Please copy out the lines below with "Image resolution" swapped for "Display size" at every occurrence, leaving everything else as it is.

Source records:
▼▼▼

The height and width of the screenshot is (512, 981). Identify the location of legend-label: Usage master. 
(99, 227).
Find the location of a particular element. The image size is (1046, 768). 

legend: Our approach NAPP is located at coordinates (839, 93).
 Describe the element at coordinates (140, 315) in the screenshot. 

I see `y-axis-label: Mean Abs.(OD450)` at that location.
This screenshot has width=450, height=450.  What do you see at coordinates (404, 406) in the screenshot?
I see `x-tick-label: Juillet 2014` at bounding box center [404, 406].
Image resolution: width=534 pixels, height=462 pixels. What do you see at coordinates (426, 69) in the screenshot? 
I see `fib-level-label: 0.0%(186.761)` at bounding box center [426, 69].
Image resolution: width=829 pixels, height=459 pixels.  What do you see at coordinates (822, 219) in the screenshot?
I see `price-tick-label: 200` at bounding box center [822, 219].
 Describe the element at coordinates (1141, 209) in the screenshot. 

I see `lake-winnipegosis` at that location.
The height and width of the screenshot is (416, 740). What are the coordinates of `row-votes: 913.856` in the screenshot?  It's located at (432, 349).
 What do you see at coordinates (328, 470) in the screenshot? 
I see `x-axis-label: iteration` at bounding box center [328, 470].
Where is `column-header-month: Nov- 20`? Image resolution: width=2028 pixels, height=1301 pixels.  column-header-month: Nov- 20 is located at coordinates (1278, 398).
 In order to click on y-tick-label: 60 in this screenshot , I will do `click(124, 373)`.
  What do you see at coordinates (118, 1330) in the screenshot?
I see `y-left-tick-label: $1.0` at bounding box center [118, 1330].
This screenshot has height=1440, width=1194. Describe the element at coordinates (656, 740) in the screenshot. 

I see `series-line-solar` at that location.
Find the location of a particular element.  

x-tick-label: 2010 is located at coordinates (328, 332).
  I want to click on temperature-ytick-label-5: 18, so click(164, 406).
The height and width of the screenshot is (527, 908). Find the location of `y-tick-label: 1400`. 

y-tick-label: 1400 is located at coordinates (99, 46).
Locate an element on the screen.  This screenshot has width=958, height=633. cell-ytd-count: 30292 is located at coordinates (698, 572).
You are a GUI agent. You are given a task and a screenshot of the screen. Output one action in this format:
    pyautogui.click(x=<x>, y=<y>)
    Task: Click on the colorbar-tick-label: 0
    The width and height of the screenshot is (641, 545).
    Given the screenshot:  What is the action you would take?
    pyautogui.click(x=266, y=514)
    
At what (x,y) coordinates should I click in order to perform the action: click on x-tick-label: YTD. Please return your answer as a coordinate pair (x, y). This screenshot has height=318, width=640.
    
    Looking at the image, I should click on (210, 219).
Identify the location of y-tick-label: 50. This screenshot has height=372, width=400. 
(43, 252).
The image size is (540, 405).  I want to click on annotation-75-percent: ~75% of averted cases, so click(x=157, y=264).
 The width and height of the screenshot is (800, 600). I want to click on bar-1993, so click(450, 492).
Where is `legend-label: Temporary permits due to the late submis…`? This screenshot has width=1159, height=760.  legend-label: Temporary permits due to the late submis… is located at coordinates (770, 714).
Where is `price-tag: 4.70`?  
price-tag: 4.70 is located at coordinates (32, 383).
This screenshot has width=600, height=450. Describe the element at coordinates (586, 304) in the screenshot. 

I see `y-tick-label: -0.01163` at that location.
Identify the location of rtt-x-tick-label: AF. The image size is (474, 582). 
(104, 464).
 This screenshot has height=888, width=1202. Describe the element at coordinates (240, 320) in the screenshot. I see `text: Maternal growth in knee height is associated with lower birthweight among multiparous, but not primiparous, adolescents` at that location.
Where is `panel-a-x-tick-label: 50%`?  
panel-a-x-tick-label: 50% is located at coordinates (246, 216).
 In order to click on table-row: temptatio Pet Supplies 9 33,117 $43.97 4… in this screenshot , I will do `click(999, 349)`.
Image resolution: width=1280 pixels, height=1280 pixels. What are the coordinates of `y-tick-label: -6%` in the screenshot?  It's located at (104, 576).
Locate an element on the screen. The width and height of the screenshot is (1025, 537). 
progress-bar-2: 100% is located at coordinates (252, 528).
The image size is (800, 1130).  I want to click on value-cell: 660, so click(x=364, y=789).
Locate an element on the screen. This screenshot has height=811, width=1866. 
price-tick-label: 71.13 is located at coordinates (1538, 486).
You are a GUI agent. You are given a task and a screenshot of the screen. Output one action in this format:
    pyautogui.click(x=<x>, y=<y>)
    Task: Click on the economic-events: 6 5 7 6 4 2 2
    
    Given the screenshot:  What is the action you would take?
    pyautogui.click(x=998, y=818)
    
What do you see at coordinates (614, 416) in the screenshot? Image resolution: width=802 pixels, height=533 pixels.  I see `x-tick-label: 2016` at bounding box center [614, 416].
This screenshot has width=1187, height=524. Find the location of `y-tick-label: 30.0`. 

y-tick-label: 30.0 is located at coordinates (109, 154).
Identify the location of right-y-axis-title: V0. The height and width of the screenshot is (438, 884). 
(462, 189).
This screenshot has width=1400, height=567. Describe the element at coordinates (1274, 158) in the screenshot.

▲▲▲

** Result below **
The height and width of the screenshot is (512, 981). Identify the location of legend-label: Usage master. 
(99, 227).
Find the location of a particular element. The image size is (1046, 768). 

legend: Our approach NAPP is located at coordinates (839, 93).
 Describe the element at coordinates (140, 315) in the screenshot. 

I see `y-axis-label: Mean Abs.(OD450)` at that location.
This screenshot has width=450, height=450.  What do you see at coordinates (404, 406) in the screenshot?
I see `x-tick-label: Juillet 2014` at bounding box center [404, 406].
Display size: width=534 pixels, height=462 pixels. What do you see at coordinates (426, 69) in the screenshot? 
I see `fib-level-label: 0.0%(186.761)` at bounding box center [426, 69].
Display size: width=829 pixels, height=459 pixels.  What do you see at coordinates (822, 219) in the screenshot?
I see `price-tick-label: 200` at bounding box center [822, 219].
 Describe the element at coordinates (1141, 209) in the screenshot. 

I see `lake-winnipegosis` at that location.
The height and width of the screenshot is (416, 740). What are the coordinates of `row-votes: 913.856` in the screenshot?  It's located at (432, 349).
 What do you see at coordinates (328, 470) in the screenshot? 
I see `x-axis-label: iteration` at bounding box center [328, 470].
Where is `column-header-month: Nov- 20`? Display size: width=2028 pixels, height=1301 pixels.  column-header-month: Nov- 20 is located at coordinates (1278, 398).
 In order to click on y-tick-label: 60 in this screenshot , I will do `click(124, 373)`.
  What do you see at coordinates (118, 1330) in the screenshot?
I see `y-left-tick-label: $1.0` at bounding box center [118, 1330].
This screenshot has height=1440, width=1194. Describe the element at coordinates (656, 740) in the screenshot. 

I see `series-line-solar` at that location.
Find the location of a particular element.  

x-tick-label: 2010 is located at coordinates (328, 332).
  I want to click on temperature-ytick-label-5: 18, so click(164, 406).
The height and width of the screenshot is (527, 908). Find the location of `y-tick-label: 1400`. 

y-tick-label: 1400 is located at coordinates (99, 46).
Locate an element on the screen.  This screenshot has width=958, height=633. cell-ytd-count: 30292 is located at coordinates (698, 572).
You are a GUI agent. You are given a task and a screenshot of the screen. Output one action in this format:
    pyautogui.click(x=<x>, y=<y>)
    Task: Click on the colorbar-tick-label: 0
    The width and height of the screenshot is (641, 545).
    Given the screenshot:  What is the action you would take?
    pyautogui.click(x=266, y=514)
    
At what (x,y) coordinates should I click in order to perform the action: click on x-tick-label: YTD. Please return your answer as a coordinate pair (x, y). This screenshot has height=318, width=640.
    
    Looking at the image, I should click on (210, 219).
Identify the location of y-tick-label: 50. This screenshot has height=372, width=400. 
(43, 252).
The image size is (540, 405).  I want to click on annotation-75-percent: ~75% of averted cases, so click(x=157, y=264).
 The width and height of the screenshot is (800, 600). I want to click on bar-1993, so click(450, 492).
Where is `legend-label: Temporary permits due to the late submis…`? This screenshot has width=1159, height=760.  legend-label: Temporary permits due to the late submis… is located at coordinates (770, 714).
Where is `price-tag: 4.70`?  
price-tag: 4.70 is located at coordinates (32, 383).
This screenshot has width=600, height=450. Describe the element at coordinates (586, 304) in the screenshot. 

I see `y-tick-label: -0.01163` at that location.
Identify the location of rtt-x-tick-label: AF. The image size is (474, 582). 
(104, 464).
 This screenshot has height=888, width=1202. Describe the element at coordinates (240, 320) in the screenshot. I see `text: Maternal growth in knee height is associated with lower birthweight among multiparous, but not primiparous, adolescents` at that location.
Where is `panel-a-x-tick-label: 50%`?  
panel-a-x-tick-label: 50% is located at coordinates (246, 216).
 In order to click on table-row: temptatio Pet Supplies 9 33,117 $43.97 4… in this screenshot , I will do `click(999, 349)`.
Display size: width=1280 pixels, height=1280 pixels. What are the coordinates of `y-tick-label: -6%` in the screenshot?  It's located at (104, 576).
Locate an element on the screen. The width and height of the screenshot is (1025, 537). 
progress-bar-2: 100% is located at coordinates (252, 528).
The image size is (800, 1130).  I want to click on value-cell: 660, so click(x=364, y=789).
Locate an element on the screen. This screenshot has height=811, width=1866. 
price-tick-label: 71.13 is located at coordinates (1538, 486).
You are a GUI agent. You are given a task and a screenshot of the screen. Output one action in this format:
    pyautogui.click(x=<x>, y=<y>)
    Task: Click on the economic-events: 6 5 7 6 4 2 2
    
    Given the screenshot:  What is the action you would take?
    pyautogui.click(x=998, y=818)
    
What do you see at coordinates (614, 416) in the screenshot? Display size: width=802 pixels, height=533 pixels.  I see `x-tick-label: 2016` at bounding box center [614, 416].
This screenshot has width=1187, height=524. Find the location of `y-tick-label: 30.0`. 

y-tick-label: 30.0 is located at coordinates (109, 154).
Identify the location of right-y-axis-title: V0. The height and width of the screenshot is (438, 884). 
(462, 189).
This screenshot has width=1400, height=567. Describe the element at coordinates (1274, 158) in the screenshot.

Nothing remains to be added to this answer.